La vie est un songe.

Est-il rien de plus vain q’un songe mensonger

Un songe passager, vagabond et muable ?

La vie est toutefois au songe comparable,

Au songe vagabond, muable et passager ;

 

Est-il rien de plus vain que l’ombrage léger,

L’ombrage remuant, inconstant et peu stable ?

La vie est toutefois à l’ombrage semblable,

A l’ombrage tremblant sous l’arbre d’un verger ;

 

Aussi pour nous laisser une preuve assurée

Que cette vie était seulement une entrée

Et départ de ce lieu, entra soudainement

 

Le sage Pythagore en sa chambre secrète

Et n’y fut point si tôt, ô preuve bientôt faite !

Comme il en ressortit encor plus vitement.

Exemple d’un plan de commentaire avec introduction et conclusion du poème « La vie est un songe », Le Mépris de la vie et consolation contre la mort, 1594, Chassignet.

(Ceci n’est évidemment pas un modèle, mais un exemple. Votre réflexion personnelle peut mener à d’autres pistes de lecture).

Introduction :

J-B Chassignet est un poète essentiel de la période baroque par son œuvre de jeunesse Le Mépris de la vie et la consolation par la mort (1594). Sa vie reste mystérieuse, d’autant plus qu’il semble abandonner la poésie ensuite pour se consacrer à sa carrière de conseiller et avocat fiscal au baillage de Grey. (accroche avec informations sur l’auteur).

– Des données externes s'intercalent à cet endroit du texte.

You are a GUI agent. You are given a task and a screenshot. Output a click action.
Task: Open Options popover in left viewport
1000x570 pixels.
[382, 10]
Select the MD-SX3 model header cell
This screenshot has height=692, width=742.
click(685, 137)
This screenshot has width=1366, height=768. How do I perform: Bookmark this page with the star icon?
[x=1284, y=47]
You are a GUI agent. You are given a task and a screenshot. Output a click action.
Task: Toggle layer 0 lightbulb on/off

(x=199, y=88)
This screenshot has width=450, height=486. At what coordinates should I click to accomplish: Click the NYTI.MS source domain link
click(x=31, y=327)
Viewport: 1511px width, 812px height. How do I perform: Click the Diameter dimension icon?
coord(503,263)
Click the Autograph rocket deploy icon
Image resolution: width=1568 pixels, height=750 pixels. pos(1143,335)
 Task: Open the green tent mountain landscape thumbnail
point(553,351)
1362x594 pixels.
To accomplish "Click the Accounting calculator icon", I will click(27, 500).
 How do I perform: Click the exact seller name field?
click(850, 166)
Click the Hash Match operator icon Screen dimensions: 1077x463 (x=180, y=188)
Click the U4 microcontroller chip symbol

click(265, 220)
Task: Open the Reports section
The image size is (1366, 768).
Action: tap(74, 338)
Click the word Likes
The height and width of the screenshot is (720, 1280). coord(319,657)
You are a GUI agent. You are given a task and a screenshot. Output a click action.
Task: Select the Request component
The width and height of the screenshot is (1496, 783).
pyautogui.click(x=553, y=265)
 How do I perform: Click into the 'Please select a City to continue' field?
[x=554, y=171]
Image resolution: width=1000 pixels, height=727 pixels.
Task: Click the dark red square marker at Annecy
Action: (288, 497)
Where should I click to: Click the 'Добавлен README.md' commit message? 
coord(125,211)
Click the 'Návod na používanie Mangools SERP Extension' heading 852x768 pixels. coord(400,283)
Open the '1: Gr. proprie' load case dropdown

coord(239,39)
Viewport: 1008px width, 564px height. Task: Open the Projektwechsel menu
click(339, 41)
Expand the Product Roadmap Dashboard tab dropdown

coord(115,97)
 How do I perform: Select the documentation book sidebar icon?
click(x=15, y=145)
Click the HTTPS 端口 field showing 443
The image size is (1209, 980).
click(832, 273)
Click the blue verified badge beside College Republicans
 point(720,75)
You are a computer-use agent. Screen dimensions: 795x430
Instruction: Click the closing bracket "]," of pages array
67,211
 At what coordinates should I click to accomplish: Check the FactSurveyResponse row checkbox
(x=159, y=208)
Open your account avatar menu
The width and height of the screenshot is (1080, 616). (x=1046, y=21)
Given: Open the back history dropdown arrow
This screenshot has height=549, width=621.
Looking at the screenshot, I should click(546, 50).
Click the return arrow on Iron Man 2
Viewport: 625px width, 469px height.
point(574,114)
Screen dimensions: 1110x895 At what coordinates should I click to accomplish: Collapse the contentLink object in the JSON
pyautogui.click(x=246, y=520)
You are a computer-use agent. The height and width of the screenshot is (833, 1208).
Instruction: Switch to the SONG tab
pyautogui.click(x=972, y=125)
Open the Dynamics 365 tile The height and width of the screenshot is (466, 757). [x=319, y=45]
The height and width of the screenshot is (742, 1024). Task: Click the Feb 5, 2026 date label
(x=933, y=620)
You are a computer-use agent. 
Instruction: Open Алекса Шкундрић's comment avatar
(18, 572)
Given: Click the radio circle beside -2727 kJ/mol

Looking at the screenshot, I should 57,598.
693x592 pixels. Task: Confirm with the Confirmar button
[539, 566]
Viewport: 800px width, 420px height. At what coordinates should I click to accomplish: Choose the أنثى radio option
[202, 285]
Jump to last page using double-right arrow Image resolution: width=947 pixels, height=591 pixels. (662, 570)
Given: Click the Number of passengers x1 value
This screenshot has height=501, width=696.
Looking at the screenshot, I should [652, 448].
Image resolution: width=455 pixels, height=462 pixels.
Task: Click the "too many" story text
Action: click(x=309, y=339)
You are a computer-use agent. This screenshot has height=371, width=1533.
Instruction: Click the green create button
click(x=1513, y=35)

Composé de 434 sonnets, son recueil porte une vision apocalyptique, qui répond aux troubles de son époque (fin des guerres de religion en France). Le texte présenté ici est le sonnet 263. Il nous offre une définition de la vie, qui insiste sur ses caractéristiques baroques(présentation du texte).

En quoi ce sonnet constitue-t-il une leçon, une morale baroque sur la vie?(problématique)

Chassignet construit un sonnet régulier, remarquable par son rythme, sa symétrie, mais aussi par la rupture brutale qui le divise. Ceci participe d’ailleurs à la tonalité baroque de l’ensemble du poème, dans lequel les thèmes de l’inconstance et de la vanité sont centraux. Le texte apparaît alors comme didactique par la volonté de l’auteur de convaincre le lecteur de sa vision de la vie. (annonce de plan).

(introduction en quatre parties : accroche, présentation du texte, problématique, annonce de plan).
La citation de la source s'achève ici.